ПОСЛЕСЛОВИЕ К ДЕТСТВУ

      День только зачинался, а уже этот вежливо-холодный женский голос бесстрастно выговаривал ему на ухо:
— Недостаточно средств для установления вызова. Пожалуйста, пополните ваш счёт…
     Михаил, беззвучно выругавшись, отработанным движением правой руки засунул мобильник в карман куртки и тут же, щёлкнув рычажком поворотника, начал перестраиваться с левого ряда в правый, чтобы пришвартоваться к торговому безликому зданию, облицованному блоками из синего блестящего пластика. Как много таких теперь стало по городу — находок современной архитектуры, похожих на разложенные детали «Lego». Там, на кассе, в угоду прожорливому телефонному счёту он частенько оставлял свои кровные, такие летучие и такие неприлипчивые к его кошельку, сотенные.
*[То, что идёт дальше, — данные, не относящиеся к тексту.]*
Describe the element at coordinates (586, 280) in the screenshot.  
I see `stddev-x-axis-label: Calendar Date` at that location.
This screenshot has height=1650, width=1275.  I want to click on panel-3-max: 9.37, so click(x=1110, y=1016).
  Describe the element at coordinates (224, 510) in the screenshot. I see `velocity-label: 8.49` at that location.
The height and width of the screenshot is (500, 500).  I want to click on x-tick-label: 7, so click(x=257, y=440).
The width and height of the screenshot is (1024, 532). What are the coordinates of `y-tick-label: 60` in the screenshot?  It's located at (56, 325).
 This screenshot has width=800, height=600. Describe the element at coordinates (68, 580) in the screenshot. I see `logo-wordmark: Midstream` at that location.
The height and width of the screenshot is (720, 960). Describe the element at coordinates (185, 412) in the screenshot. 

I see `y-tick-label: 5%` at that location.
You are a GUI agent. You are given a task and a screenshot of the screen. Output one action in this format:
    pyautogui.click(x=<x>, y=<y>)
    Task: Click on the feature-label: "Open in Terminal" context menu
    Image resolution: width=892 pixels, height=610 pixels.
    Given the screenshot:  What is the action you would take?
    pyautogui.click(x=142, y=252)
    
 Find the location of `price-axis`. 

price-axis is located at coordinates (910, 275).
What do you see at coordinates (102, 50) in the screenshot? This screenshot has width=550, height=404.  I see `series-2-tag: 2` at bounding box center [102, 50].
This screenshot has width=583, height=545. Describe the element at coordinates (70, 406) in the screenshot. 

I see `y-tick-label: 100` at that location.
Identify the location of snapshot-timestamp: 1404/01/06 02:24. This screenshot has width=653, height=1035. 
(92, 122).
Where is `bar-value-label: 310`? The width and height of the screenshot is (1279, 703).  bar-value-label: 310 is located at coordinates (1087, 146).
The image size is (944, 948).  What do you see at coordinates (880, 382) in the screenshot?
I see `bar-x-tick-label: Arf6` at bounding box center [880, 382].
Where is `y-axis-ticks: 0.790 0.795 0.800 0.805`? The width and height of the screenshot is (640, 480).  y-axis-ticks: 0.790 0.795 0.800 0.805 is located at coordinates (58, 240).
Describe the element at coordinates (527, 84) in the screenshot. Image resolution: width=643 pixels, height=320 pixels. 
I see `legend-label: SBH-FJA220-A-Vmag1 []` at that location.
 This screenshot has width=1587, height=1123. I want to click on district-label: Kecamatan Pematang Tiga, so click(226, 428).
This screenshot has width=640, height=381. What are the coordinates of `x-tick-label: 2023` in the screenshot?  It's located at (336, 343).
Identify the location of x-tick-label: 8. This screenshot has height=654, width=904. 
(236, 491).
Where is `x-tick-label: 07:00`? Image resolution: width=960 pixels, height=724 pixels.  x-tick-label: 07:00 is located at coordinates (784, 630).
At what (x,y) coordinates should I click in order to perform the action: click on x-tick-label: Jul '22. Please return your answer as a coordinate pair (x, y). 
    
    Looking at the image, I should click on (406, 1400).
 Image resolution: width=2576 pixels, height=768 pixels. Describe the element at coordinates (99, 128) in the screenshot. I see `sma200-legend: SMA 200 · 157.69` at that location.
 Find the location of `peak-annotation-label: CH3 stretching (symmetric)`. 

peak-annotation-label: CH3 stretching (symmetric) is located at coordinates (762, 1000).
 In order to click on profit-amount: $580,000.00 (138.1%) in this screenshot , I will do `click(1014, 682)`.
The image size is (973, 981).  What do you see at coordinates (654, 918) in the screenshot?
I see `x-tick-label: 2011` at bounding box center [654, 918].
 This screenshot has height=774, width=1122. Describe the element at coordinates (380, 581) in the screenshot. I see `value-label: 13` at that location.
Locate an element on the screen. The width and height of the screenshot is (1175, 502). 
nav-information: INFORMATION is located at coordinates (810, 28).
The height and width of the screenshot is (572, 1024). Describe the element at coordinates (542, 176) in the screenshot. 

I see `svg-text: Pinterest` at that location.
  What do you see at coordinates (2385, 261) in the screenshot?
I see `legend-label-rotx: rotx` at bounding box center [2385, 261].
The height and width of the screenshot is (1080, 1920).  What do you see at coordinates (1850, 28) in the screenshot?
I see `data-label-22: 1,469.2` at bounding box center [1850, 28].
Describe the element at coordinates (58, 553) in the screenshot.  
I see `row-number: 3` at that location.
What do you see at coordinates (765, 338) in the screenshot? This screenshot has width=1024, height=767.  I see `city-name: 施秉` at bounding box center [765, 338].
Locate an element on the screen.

Михаил медленно двигался вдоль тесного строя широкозадых иномарок, нервно дёргая головой в поиске свободного места для своего старенького «жигулёнка». И вот ему повезло: он заметил, как один из припаркованных ранее автомобилей, внедорожник, осторожно пятясь, начинает выезд. Михаил подал назад и встал, ожидая завершения манёвра. Но не успел тот отъехать на расстояние своих внушительных габаритов, как другой «рыдван», БМВ запылённо-вишнёвого цвета, лихо вынырнувший откуда-то из-под арки, вкатился в освобождённый «карман», счастливо и нахально подмигивая автостопами.
     Первые секунды две Михаил обалдело смотрел на это нахальное подмигивание, на третью секунду ярость — мгновенная, резкая, жгучая! — окутала его и взрывной волной выдернула из-под руля. Выскочив из машины, он сделал несколько пружинистых шагов и увидел, как почти одновременно, сразу с обеих сторон, из распахнутых дверец-крыльев «рыдвана», массивных, с профессионально замутнёнными стёклами, выгружаются двое. На первый беглый взгляд они казались абсолютными клонами друг друга: оба в тяжёлых чёрных сапогах и в чёрных же куртках-кожанках на крутых, по-жучьи округлых спинах; оба с крепкими, стрижеными под машинку яйцевидными головами, которые начинались сразу же от воротников. Но, подойдя к БМВ на расстояние багажника, Михаил невольно приостановился, его возмущённый жест повис в неопределённости. Бойцовский дух заметно притух — он ожидал увидеть перед собой мальчишку-лихача или, по крайней мере, ровесника, но никак не зрелого мужчину. Самодовольной полуулыбкой развернулось к нему скуластое, обветренное турецко-египетскими ветрами лицо, окаймлённое у глубоких залысин обильной проседью. Облокотившись о ребро раскрытой двери и выкатив бычью челюсть, водитель ждал его приближения. Другой яйцеголовый тем временем, стоя поодаль, громко и яростно ругался с кем-то в сотовый телефон.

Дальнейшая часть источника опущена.